Verfahren nach Anspruch 4, bei dem der Metallbekeimung eine chemische Vorbehandlung vorausgeht, insbesondere eine Sulfonierung oder Beizung mit Chromsäure.
Verfahren nach Anspruch 1, 2 oder 3, bei dem die anfängliche Oberfläche eine Metalloberfläche ist und der Metallisierung der Metalloberfläche die Schritte vorausgehen:
- galvanische Metallisierung, insbesondere Kupfermetallisierung,

- galvanische Hochglanzmetallisierung der metallisierten Oberfläche, insbesondere Hochglanznickelmetallisierung oder Hochglanzkupfermetallisierung aus saurer Lösung.
Verfahren nach Anspruch 6, bei dem die anfängliche Metalloberfläche ausgewählt ist aus der Gruppe aus: Buntmetallen, Zinkdruckguss, Leichtmetallen und Leichtmetalllegierungen, Eisen- und Stahlwerkstoffen.
Verfahren nach einem der vorstehenden Ansprüche mit dem zusätzlichen Schritt:
- kathodische Aktivierung der metallisierten Oberfläche vor der Schwarzverchromung.
Verfahren nach Anspruch 8, bei dem die kathodische Aktivierung in einer sauren Lösung erfolgt, insbesondere bei einem pH-Wert zwischen 1 und 2.

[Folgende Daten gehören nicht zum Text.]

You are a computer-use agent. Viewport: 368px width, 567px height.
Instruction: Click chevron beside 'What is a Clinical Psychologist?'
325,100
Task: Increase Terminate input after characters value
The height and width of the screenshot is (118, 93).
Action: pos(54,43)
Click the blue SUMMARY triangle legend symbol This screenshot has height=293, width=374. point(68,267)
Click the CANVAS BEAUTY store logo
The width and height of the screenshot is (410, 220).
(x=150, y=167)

Verfahren nach Anspruch 9, bei dem die saure Lösung im Wesentlichen Natriumsulfat und Schwefelsäure in wässriger Lösung enthält.
Verfahren nach Anspruch 10, bei dem die saure Lösung 30 - 100 g/l Natriumhydrogensulfat und optional Tenside und optional Fluoride enthält.
Verfahren nach einem der Ansprüche 8 - 11, bei dem die kathodische Aktivierung bei einer Stromdichte von 1 - 5 A/dm² für 10 - 60 s erfolgt.
Verfahren nach einem der vorstehenden Ansprüche, bei dem der abschließende Reinigungsschritt in der alkalischen Lösung bei 50 - 60 °C erfolgt.
Verfahren nach einem der vorstehenden Ansprüche, bei dem der abschließende Reinigungsschritt in der wässrigen Lösung bei einer Ultraschallleistung von 0,5 - 2 W/l erfolgt.
Verfahren nach einem der vorstehenden Ansprüche, bei dem eine Automobilinnenoberfläche schwarzverchromt wird.